Y la radio, Internet y los diarios repiten siempre las mismas noticias: gripe, muertos, niebla, accidentes, muertes, nuevo golpe de estado latinoamericano, más muertes. Pero no es la actualidad que conocíamos, se ha adelgazado. Aparte de la muerte y de la niebla nadie nos llama, nadie nos atiborra más de novedades. La redacción del diario está tranquila. Hay tiempo para comer galletitas, para tomar café. Hay tiempo para pensar qué vamos a hacer ahora con todo este tiempo que de pronto nos invade.
Qué vamos a hacer con tanto tiempo disponible si no hay cines ni teatros, ni inauguraciones ni cursos de nada.
Qué vamos a hacer sin la culpa que nos agarraba cuando nos quedábamos en casa, ahora que el gobierno nos dice que nos quedemos en casa.
¿Mirar las noticias?
¿Qué noticias?
La gente que mata la gripe A.
La gente que mató la triple A.
Los muertos por la niebla.
Los perdidos en la niebla.
Newell's.
Central.
Pero la noticia que nadie nos cuenta es esta: el tiempo se expande.
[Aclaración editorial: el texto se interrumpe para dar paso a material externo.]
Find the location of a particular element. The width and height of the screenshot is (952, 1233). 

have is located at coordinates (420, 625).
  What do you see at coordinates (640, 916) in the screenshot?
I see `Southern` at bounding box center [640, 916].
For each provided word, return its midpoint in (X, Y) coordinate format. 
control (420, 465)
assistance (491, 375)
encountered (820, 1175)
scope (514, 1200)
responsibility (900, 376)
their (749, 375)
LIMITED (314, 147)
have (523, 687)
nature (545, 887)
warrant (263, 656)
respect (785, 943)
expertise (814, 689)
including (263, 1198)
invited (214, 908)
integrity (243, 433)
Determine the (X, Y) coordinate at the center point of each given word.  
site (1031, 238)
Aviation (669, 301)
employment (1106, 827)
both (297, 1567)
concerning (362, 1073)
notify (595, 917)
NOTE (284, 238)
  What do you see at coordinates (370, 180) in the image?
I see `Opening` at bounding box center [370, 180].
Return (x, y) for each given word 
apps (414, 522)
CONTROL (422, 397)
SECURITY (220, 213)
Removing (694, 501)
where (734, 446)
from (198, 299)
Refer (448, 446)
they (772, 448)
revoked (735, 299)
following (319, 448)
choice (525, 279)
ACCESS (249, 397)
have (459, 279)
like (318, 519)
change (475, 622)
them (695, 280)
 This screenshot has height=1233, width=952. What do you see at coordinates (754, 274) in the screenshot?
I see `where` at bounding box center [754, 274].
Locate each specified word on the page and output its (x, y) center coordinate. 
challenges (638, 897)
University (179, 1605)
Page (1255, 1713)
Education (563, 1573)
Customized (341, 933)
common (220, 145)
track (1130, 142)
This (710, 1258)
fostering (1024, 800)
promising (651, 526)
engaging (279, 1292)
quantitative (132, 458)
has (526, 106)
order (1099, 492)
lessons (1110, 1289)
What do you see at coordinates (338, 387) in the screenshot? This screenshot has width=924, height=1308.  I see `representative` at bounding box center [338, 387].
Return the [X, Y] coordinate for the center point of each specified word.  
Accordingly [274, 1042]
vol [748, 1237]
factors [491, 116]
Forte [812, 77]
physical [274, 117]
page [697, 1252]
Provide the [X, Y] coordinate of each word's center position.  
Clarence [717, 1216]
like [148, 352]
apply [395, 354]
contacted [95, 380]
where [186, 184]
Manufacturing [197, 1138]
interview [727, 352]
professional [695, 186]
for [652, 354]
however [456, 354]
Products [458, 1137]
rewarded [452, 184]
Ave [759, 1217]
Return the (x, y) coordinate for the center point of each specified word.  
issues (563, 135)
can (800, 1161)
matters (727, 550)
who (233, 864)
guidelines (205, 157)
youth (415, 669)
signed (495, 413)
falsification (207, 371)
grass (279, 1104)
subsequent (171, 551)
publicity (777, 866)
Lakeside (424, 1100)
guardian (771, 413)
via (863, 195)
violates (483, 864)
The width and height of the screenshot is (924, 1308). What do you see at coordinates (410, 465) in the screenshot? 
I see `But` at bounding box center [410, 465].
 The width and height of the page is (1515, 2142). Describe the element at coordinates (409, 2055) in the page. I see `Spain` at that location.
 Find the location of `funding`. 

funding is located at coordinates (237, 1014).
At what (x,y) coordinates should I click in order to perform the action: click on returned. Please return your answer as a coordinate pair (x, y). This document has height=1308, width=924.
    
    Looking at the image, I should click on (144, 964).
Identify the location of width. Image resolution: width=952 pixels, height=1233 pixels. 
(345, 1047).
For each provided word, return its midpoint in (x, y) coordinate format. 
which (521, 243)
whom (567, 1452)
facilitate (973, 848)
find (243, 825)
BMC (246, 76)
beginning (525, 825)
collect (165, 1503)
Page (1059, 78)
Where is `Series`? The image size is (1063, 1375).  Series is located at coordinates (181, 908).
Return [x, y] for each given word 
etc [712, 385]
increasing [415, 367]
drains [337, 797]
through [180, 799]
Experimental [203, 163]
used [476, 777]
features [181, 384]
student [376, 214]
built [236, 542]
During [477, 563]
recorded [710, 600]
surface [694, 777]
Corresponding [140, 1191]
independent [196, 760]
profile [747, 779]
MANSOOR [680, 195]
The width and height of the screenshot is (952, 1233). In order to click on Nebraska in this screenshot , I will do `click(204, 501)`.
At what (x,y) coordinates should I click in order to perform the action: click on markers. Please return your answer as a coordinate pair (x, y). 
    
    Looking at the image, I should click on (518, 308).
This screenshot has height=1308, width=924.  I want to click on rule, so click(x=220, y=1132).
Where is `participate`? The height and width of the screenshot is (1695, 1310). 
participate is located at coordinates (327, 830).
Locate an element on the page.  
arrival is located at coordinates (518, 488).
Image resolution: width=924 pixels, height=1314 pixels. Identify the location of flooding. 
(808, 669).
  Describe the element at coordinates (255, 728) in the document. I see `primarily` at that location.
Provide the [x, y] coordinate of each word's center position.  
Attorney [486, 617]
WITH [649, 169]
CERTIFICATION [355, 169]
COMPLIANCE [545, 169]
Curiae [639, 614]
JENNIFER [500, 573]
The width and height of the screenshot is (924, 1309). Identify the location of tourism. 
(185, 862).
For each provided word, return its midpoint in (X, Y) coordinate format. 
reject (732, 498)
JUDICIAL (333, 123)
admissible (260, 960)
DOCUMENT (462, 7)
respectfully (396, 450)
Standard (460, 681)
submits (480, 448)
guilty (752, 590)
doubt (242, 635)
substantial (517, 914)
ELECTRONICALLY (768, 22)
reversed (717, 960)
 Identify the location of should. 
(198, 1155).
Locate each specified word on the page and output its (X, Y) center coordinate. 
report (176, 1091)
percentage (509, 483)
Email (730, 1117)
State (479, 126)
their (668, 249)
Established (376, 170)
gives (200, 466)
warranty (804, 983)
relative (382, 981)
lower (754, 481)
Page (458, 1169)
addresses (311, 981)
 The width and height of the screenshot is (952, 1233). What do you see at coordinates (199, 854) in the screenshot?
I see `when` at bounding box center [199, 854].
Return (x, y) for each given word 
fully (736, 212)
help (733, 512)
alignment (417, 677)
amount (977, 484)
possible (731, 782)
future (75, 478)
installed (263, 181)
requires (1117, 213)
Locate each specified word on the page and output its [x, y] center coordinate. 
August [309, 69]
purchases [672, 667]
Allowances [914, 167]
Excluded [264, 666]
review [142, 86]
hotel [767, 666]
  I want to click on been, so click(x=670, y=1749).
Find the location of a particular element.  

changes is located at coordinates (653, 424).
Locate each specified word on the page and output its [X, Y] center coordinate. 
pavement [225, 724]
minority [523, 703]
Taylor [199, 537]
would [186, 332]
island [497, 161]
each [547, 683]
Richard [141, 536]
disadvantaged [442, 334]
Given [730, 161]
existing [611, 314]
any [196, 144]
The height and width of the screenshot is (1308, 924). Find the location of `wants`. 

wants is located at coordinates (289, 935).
Tomen nota, muchachos, el universo mismo está transformándose. La gripe A es sólo una cortina de humo. Detrás de ella nos acecha la realidad metafísica de una sobreabundancia de tiempo: tiempo de sobra, tiempo multiplicándose.
Tiempo para poder hacer al fin las mil cosas que teníamos ganas de hacer y que de todos modos no haremos porque todo está cerrado.
Tiempo para ser amables: ahora que hay más tiempo, hay mucha más amabilidad en el correo electrónico, en los bares, en los taxis, hasta en los chats. Nadie tiene apuro. Todo tiende a demorarse. Los desconocidos tienden a ponerse a conversar entre sí pero después desaparecen de pronto, por el miedo al contagio.
O será que nos seduce y nos captura esta vasta playa de tiempo inútil, de tiempo sin nada. Vuelve a haber tiempo para escribir sobre la nada.
Ahora hay tiempo hasta para la soledad.
Pero cuando pase el fin del mundo, saldremos.
Y olvidaremos este extraño milagro, no exento de crueldad.